Die aus Wien gebürtige Trude entkam nur knapp der nationalsozialistischen Vernichtungsmaschinerie und emigrierte über London in die USA. Dass ihr diese gelang, war nicht zuletzt entfernten Verwandte zu verdanken, die in den USA bereits erfolgreich waren - die ebenfalls aus Wien stammenden Musikproduzenten Jean und Julian Aberbach. In deren Musikverlag Hill and Range waren etliche Komponisten von Elvis-Songs unter Vertrag. Die Aberbachs sorgten auch dafür, dass Trude Forsher den Job bekam, um den sie viele Teenager beneideten: Sie gehörte zum innersten Kreis um Elvis Presley und arbeitete in Hollywood für ihn und seinen Manager Colonel Tom Parker.
Die kleine, aber feine Ausstellung im Extrazimmer des Jüdischen Museums porträtiert Trude Forsher als starke Frau, die mehr als bloß die Sekretärin Elvis‘ war, was besonders im jenem Teil der Ausstellung deutlich wird, der ihre Karriere nach dem Ende ihres Jobs bei Colonel Parker und Elvis nachzeichnet. Dies wird durch die Präsentation von ausgewähltem Material aus dem Nachlass Trude Forshers möglich, die ihr Sohn James Forsher gemeinsam mit Ausstellungskurator Marcus G. Patka zusammengestellt hat.
Ein Schlaglicht auf die US-Musikindustrie der 1940er bis 1970er Jahre
Wer über das US-Musikbusiness mehr erfahren will, wird nicht nur in der Ausstellung, sondern auch im Katalog fündig: Die Erfolgsgeschichte der Aberbachs wird erstmals in dieser Ausstellung angerissen - selbst Wikipedia widmet gerade einmal auf der englischen Seite den österreichischen Emigranten Jean and Julian Aberbach einige wenige Zeilen, obwohl die von Ihnen 1945 gegründete Hill and Range Publishing Company zu den prominenten Verlegern der amerikanischen Country und Western Musik zählten und auch in der ASCAP, der American Society of Composers, Authors and Publishers, eine nicht unbedeutende Rolle spielten, nicht zuletzt, weil sie die bis dahin übliche Tantiemen-Teilung von 50-50 Prozent unterliefen, und den Komponisten und Autoren ein 75–25 Prozent zugunsten der Autoren anboten.
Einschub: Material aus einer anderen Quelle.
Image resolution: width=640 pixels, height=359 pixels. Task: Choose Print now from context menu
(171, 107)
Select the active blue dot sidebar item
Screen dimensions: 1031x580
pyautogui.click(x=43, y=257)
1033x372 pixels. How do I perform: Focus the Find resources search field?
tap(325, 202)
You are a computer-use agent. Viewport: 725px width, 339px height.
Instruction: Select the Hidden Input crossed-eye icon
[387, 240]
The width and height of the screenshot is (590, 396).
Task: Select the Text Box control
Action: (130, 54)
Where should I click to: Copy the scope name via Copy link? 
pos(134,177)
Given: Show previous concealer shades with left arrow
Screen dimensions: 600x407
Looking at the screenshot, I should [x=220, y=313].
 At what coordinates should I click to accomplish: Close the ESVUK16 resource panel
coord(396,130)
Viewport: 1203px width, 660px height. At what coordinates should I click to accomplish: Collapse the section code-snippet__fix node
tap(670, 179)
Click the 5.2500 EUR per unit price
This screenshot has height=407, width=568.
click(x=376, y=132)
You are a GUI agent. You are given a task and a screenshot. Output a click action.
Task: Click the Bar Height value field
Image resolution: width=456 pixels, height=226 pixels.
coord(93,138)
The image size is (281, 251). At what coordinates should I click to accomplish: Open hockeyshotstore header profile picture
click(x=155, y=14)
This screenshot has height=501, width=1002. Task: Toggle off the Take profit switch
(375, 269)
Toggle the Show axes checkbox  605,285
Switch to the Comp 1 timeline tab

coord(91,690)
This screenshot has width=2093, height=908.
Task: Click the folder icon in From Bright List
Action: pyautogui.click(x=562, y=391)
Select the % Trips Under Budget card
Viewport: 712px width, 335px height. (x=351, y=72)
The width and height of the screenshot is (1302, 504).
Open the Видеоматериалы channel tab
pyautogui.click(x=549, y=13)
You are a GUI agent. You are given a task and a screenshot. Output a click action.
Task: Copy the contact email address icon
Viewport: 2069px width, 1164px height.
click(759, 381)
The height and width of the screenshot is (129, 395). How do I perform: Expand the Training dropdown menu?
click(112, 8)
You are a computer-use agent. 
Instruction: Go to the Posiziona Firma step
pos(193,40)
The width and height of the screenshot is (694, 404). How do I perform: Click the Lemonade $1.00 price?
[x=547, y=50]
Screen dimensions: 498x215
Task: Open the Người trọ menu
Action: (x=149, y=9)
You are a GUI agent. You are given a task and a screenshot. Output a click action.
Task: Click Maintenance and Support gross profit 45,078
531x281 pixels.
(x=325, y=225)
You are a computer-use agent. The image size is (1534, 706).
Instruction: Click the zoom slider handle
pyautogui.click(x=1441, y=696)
Dass Colonel Parker, der Trude Forsher für Elvis engagierte, mit den Aberbachs ins Geschäft kam - die beiden hatten bis dahin vorwiegend Country Stars wie Bob Wills, Ernest Tubb, Bill Monroe und Hank Snow unter Vertrag - ist darauf zurückzuführen, dass Parker, der auch Hank Snows Manager war, 1955 Elvis Presley unter Vertrag nahm und ihn aus seinem Vertrag mit Sun Records (das Label hatte auch Jerry Lee Lewis und den jungen Johnny Cash unter Vertrag), einem im Memphis ansässigen Label, herauskaufte und Presley bei RCA Victor unterbrachte. Das war auch der Start von Trude Forshers Karriere als Elvis‘ Sekretärin.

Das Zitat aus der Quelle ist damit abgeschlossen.